Its that inability of the opposition to see themselves as others see them that has led to their downfall, instead they saw themselves in the way they would like to be seen - a very different thing and the reason they still cannot understand why they were unable to communicate their message effectively.
I don’t think any other leader, when faced with such a historical defeat of such a clearly personal nature, would wait any longer than lunchtime.
However, I’m not surprised in the least that he hasn’t gone at once, it is entirely in keeping with his vanity.
OK, I get where you’re coming from, but I don’t think even angry leave voters would have reacted that way. Leave voters aren’t automatically stupid just because they voted leave, and the stupid ones don’t tend to analyse sentences in great depth.
Plus I’m not 180 degrees away from leave voters - I voted remain and would do so again, but there are some problems with the EU and I’m not blind to them.
But he hasn’t. He’s said he’s standing down. He hasn’t done an official resignation speech yet, but he’s made it clear that he’s leaving. David Cameron started this whole mess, campaigned strongly for remain, and lost, and he took a couple of weeks to resign, and that’s the closest comparison in living memory.

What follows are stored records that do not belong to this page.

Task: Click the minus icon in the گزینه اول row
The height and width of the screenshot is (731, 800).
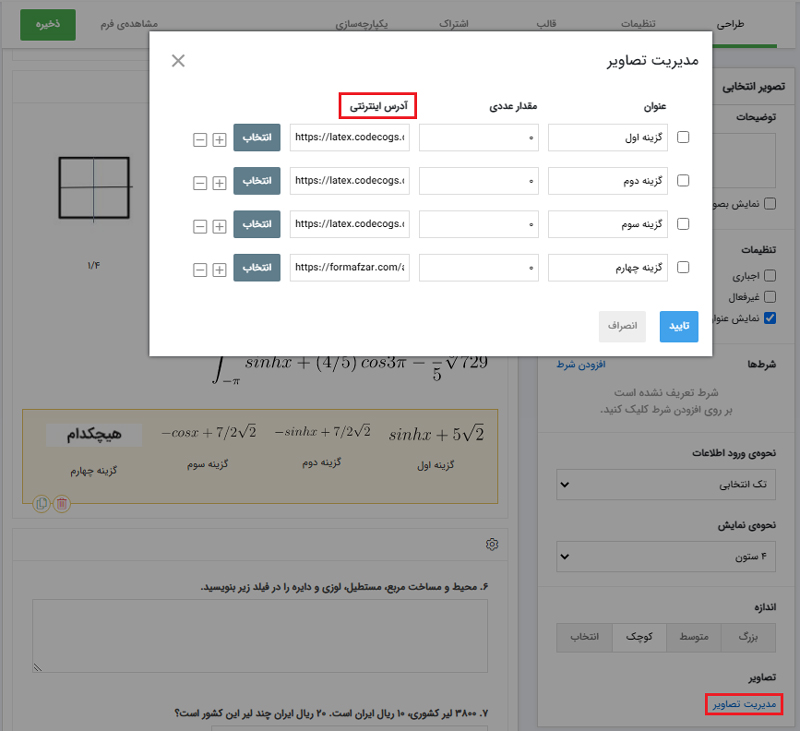Action: point(200,138)
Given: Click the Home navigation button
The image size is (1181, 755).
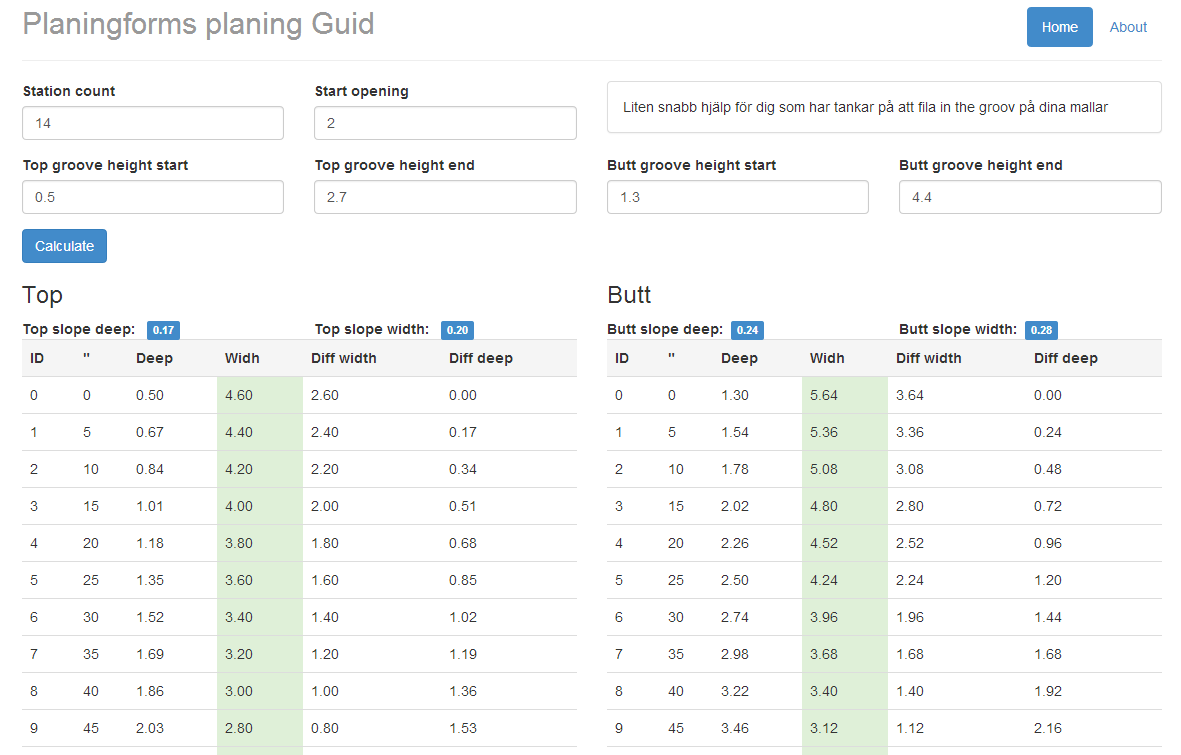Looking at the screenshot, I should click(x=1059, y=27).
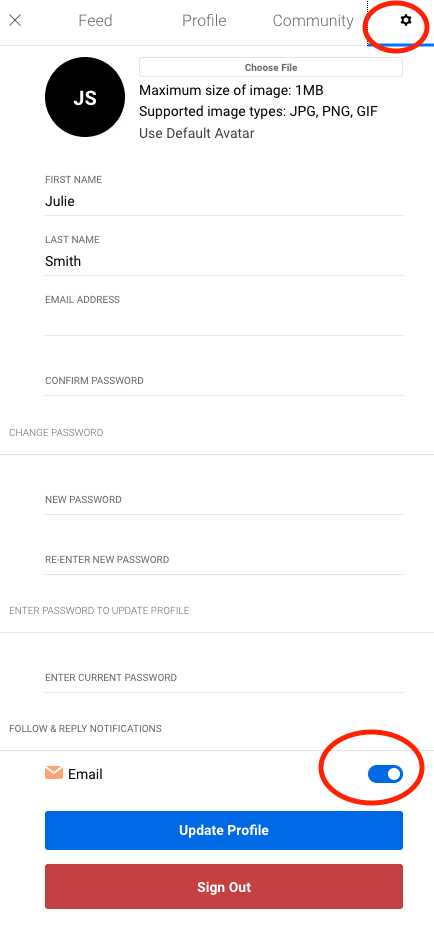Viewport: 434px width, 931px height.
Task: Click the orange Email envelope icon
Action: click(54, 772)
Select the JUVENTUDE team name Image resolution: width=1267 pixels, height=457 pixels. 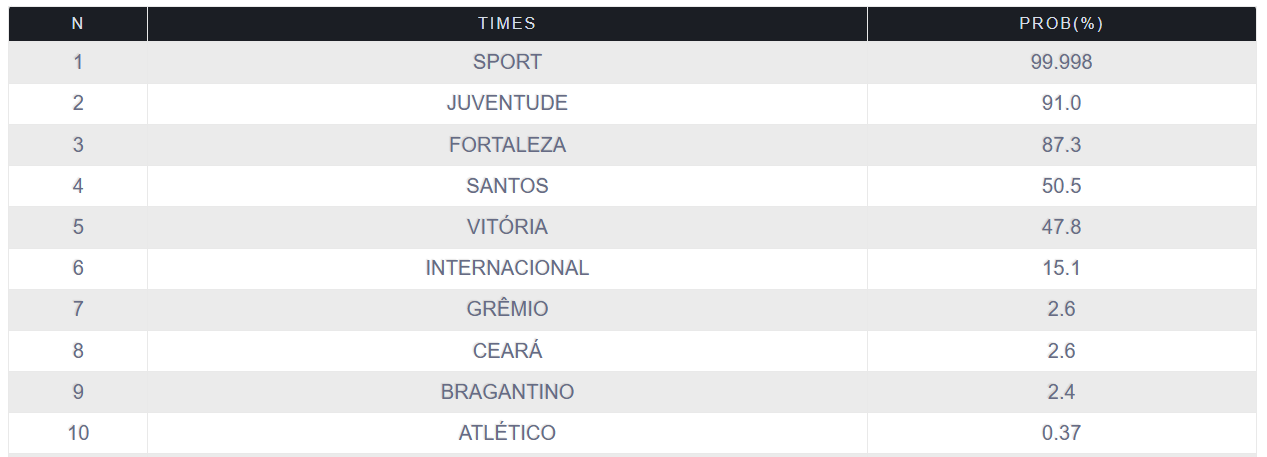507,103
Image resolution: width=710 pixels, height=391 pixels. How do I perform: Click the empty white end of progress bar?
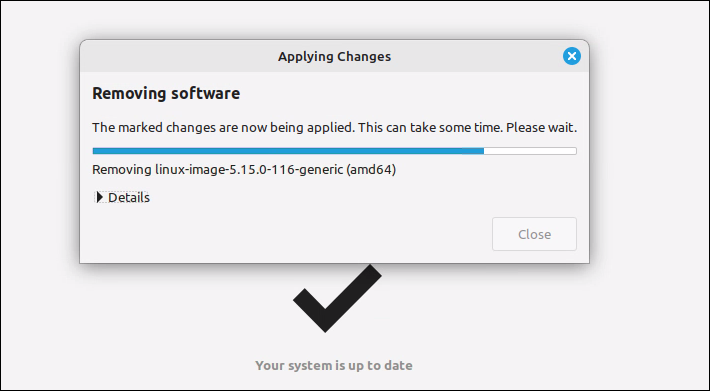[530, 151]
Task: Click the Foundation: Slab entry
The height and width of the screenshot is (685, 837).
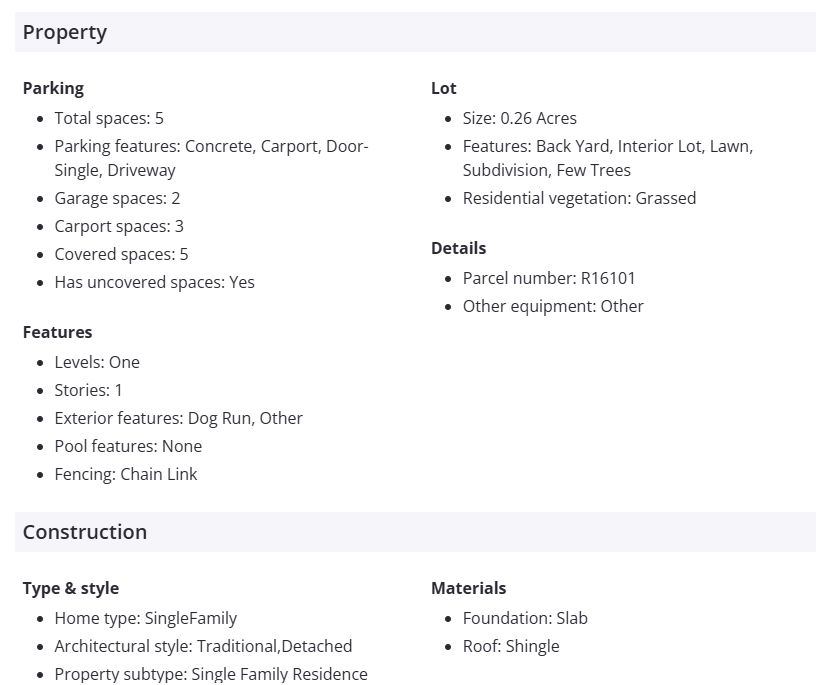Action: pyautogui.click(x=525, y=618)
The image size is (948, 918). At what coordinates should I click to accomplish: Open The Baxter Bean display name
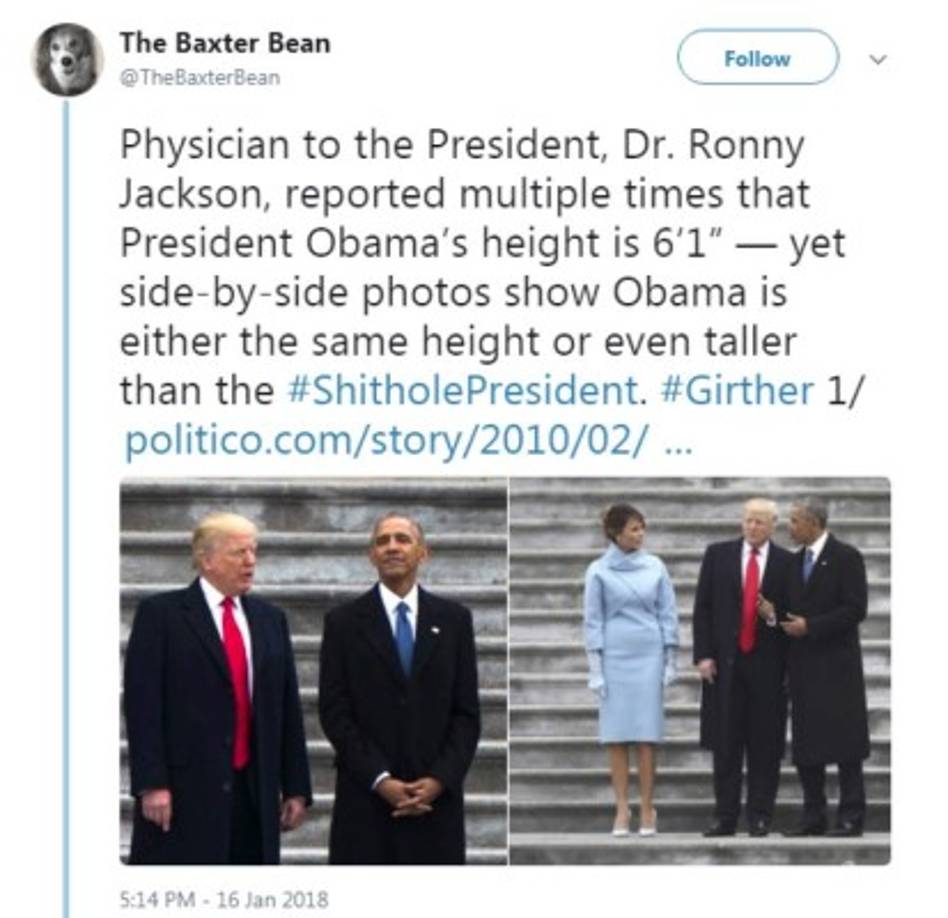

Cameron’s delay was partly due to timing, coming during the summer parliamentary recess, and similar problems present when electing a new leader of the Labour party over Christmas. Parliament will be recessed for two weeks over Christmas, and there won’t be any PMQs before then due to the need to have sessions to formally announce the new parliament. It’s not a good time of year for parties to start up leadership campaigns and the new leader won’t be doing anything other than ceremonial in parliament at all.
Taking on the Labour leadership right now is a poisoned chalice. It’ll be five years till the next general election, and the person who leads Labour then is unlikely to be the person who takes on the role now, due to the amount of rebuilding that will need to take place.
Not the same thing at all. Cameron did not lose an election.
A new thread on the next Labour leader: https://boards.straightdope.com/sdmb/showthread.php?t=886779
What other comparison are you thinking of then? When has any leader ever stood down by lunchtime on the same day the results are announced?
It’s a shit time of year for Labour to run a campaign for a new leader, and there’s no automatic candidate. There aren’t going to be any PMQs, local elections, or anything serious for quite a while. It’s better for Corbyn to ride out this time and take the flack for his failure to win people over rather than leave straight away and let someone else take all those problems on and probably poison their own future career.
If he’d left straight away people would be criticising him for leaving whatever interrim leader there was to deal with his mess.
The difficulty with a direct comparison is finding a two-time loser political leader of historic unpopularity that has suffered such a humiliating defeat and that is based largely on their own personal qualities. I’m not sure one exists. It was humiliating.
The fault is in acting smugly pious and morally superior to a huge swathe - possibly an outright majority - of the people whose votes Labour needs to win.
The vox pops on radio 5 today showed this as clear as day: the red wall collapsed as life-long Labour voters stayed at home or switched to the Tories because the latter tried to offer them what they wanted instead of insulting them for wanting the wrong things.
Most of them are never going to like or trust the Tories, but they’ll sure as hell won’t back a Labour Party that keeps calling them stupid and/or evil.
Looking at the same issue from a slightly different perspective, one of the best comments I heard about the loss of northern towns was that the Labour leadership treats people up there like children. There’s a profound sense that the defence of their interests is up with the most important purposes of the party, but an equally profound sense that they can’t be trusted to judge those interests for themselves.